We spend, on average, more than 90% of our time indoors. Most of this time is now spent in our homes. The impact of such behavior on our health is largely unknown. But we do know that lighting levels inside houses are much lower than those outside – unless our homes let in the sun.
Without the time-cues given to us by the sun, the underlying rhythms of many biological processes in our bodies can become disturbed. Light levels indoors these days are not usually high enough to keep us fully synchronized. Health problems may follow. Disruption of these internal rhythms is known to increase the risk of depressive illness. It may also do the same for other serious conditions, such as obesity, cancer, heart disease and bone disorders. Significantly, these illnesses are also strongly linked to another hazard that living indoors brings with it: vitamin D deficiency.
The sun, besides being our external timekeeper, is also our main source of vitamin D. There is little of this in a normal diet. We get 90% of it from exposure to the sun. Or, we should. Surveys have found alarmingly high rates of vitamin D deficiency throughout Europe, North America, the Middle East and North Africa and elsewhere. According to one estimate, a billion people worldwide may be affected. One reason for this is that half of the world’s population now live in urban areas. The amount of sunlight available to them can be severely limited if they live indoors, or if outdoor spaces are not planned properly, or if the air is polluted.
SUNLIGHT AND INFECTION
Now one thing that low vitamin D levels and disrupted rhythms both do is compromise the body’s immune system; and research suggests that in doing so they reduce resistance to infection. This is a pressing issue. One of the greatest threats to global public health comes from tuberculosis and other bacterial infections. Many are now highly resistant to antibiotics and so are hard to treat. Also, new viruses are emerging and causing epidemics. Some of the older long-established ones, such as influenza, are mutating and could become even more dangerous than they already are.
Health threats similar to these we now face were around in the past. And measures were put in in place to try to stop them; including planning towns, cities, hospitals and houses for the sun. Not so long ago, architects designed buildings to promote health, rather than simply keep the occupants comfortable. Clean fresh air through open windows, and sunlight, were central to this.
NIGHTINGALE KNOWS BEST
In 1929, architect Richard Neutra built the famous “Health House” in the Hollywood Hills of Los Angeles.

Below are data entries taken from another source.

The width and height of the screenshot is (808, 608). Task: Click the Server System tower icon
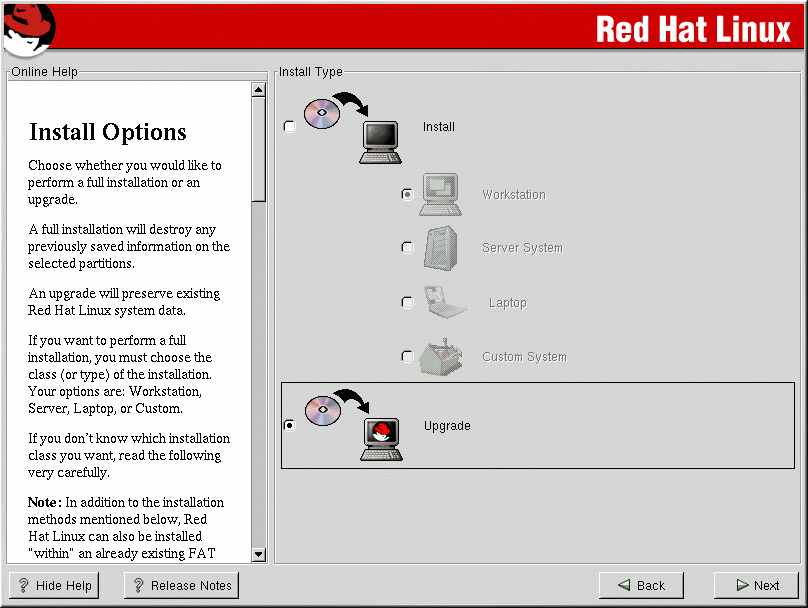tap(441, 248)
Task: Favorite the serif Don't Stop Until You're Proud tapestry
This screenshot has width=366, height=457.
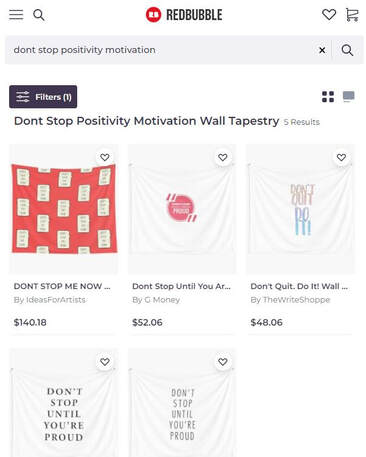Action: coord(105,362)

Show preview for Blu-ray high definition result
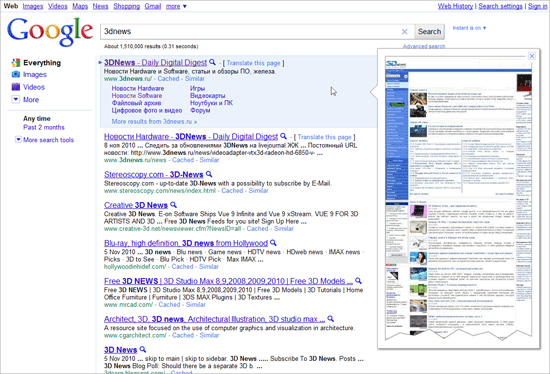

His brief was to design a home that strengthened the health and well-being of its owner, Dr. Philip Lovell. The Health House provided Dr. Lovell with access to plenty of sunlight and fresh air. Such thinking informed the work of other architects of the period, such as Le Corbusier. In his influential manifesto The Athens Charter, Le Corbusier argued bringing in the sun was the architect’s new and most urgent duty.
However, many years before Neutra and Le Corbusier — and before the effects of sunlight exposure were investigated scientifically — Florence Nightingale had already identified sunlight as key to promoting health in hospitals. She wrote:
“Direct sunlight, not only daylight, is necessary for speedy recovery, except, perhaps in certain ophthalmic and a small number of other cases.”
Florence Nightingale insisted on sunlight because she believed it helped her patients get better and that it had a “purifying” effect: it cleaned the air and so reduced the risks of infections spreading. Later, in 1877, two British scientists showed that light, and especially sunlight, does have a bactericidal effect — even after it had passed through glass. Their work encouraged other scientists to study the effects of putting bacteria in sunlight. Soon, the sun was called “nature’s disinfectant” and considered a valuable weapon in the fight against tuberculosis and other infections. And so, before antibiotics became widely available, sunlit rooms and hospital wards were believed to be hygienic. Those that kept the sun out were not. Today, in marked contrast, the germicidal properties of sunlight are rarely considered when buildings are planned.
Research findings support much of what Florence Nightingale wrote about sunlight in the 1850s. Solar radiation is the most powerful germicide in the environment. It kills germs that cause respiratory and other infections. Whether sunlight’s disinfecting powers can keep down infection rates in hospital patients is uncertain. No one has ever tested it properly. But tests do show sunlit wards help patients recover from surgery, heart attacks and psychiatric disorders.